[Part of a data file]
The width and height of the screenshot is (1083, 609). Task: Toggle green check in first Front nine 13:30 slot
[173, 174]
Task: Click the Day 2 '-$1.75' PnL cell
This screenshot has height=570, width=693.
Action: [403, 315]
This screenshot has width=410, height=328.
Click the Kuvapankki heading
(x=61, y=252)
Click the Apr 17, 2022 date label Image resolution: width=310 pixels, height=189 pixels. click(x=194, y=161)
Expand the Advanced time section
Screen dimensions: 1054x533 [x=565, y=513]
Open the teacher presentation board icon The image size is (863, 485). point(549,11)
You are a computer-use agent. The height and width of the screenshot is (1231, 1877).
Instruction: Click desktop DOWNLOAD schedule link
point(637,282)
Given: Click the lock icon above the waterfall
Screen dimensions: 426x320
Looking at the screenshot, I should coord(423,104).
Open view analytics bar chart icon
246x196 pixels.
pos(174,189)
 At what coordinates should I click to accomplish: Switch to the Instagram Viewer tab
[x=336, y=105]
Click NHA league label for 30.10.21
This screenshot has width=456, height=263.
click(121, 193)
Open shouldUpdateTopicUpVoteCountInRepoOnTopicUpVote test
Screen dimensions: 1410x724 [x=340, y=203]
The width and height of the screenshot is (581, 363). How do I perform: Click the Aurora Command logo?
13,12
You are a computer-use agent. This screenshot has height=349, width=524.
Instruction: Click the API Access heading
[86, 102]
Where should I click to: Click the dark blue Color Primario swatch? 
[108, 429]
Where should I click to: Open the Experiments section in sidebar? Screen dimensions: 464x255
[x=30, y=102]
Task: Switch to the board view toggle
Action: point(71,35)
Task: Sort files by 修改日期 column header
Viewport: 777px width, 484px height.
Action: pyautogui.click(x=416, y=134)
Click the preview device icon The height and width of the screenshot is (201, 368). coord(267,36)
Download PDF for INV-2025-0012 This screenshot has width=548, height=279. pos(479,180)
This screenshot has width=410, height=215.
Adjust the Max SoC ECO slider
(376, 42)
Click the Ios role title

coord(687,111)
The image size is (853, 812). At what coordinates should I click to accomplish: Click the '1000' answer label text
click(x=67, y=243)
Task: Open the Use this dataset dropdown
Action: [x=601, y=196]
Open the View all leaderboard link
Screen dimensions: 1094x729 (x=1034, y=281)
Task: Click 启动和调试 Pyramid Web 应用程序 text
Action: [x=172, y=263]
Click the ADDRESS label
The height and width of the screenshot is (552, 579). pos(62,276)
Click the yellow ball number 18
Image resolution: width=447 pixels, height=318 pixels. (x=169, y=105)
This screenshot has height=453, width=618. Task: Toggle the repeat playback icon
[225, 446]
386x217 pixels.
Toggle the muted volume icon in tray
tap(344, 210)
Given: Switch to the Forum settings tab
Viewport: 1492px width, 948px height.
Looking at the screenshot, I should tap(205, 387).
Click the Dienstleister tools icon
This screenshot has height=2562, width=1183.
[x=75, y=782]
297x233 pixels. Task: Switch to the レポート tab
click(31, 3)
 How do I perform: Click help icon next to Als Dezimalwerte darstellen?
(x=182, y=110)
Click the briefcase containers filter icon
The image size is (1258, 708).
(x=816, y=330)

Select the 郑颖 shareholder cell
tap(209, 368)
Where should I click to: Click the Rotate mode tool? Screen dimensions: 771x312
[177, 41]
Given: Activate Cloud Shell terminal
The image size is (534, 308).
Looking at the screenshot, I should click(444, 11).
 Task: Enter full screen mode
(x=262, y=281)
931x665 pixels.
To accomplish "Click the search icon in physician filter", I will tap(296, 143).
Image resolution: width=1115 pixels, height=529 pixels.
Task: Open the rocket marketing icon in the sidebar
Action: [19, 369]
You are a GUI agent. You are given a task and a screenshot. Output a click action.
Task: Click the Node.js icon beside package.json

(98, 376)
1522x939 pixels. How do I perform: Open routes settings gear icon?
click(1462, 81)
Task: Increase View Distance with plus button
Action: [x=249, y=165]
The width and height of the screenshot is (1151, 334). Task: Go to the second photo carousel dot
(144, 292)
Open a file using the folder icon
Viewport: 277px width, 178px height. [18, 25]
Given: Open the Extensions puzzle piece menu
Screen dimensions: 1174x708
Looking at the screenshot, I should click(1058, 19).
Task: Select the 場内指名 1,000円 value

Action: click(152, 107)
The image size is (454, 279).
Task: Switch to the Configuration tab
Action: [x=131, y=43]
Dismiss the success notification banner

** PROBLEM DESCRIPTION **
Convert the lines from the start of the records through the line containing "(x=61, y=252)", inclusive, into a Markdown table with the columns Row and Line. Leave out any blank lines.

** SOLUTION FOR THIS EXERCISE **
| Row | Line |
|---|---|
| 1 | The width and height of the screenshot is (1083, 609). Task: Toggle green check in first Front nine 13:30 slot |
| 2 | [173, 174] |
| 3 | Task: Click the Day 2 '-$1.75' PnL cell |
| 4 | This screenshot has height=570, width=693. |
| 5 | Action: [403, 315] |
| 6 | This screenshot has width=410, height=328. |
| 7 | Click the Kuvapankki heading |
| 8 | (x=61, y=252) |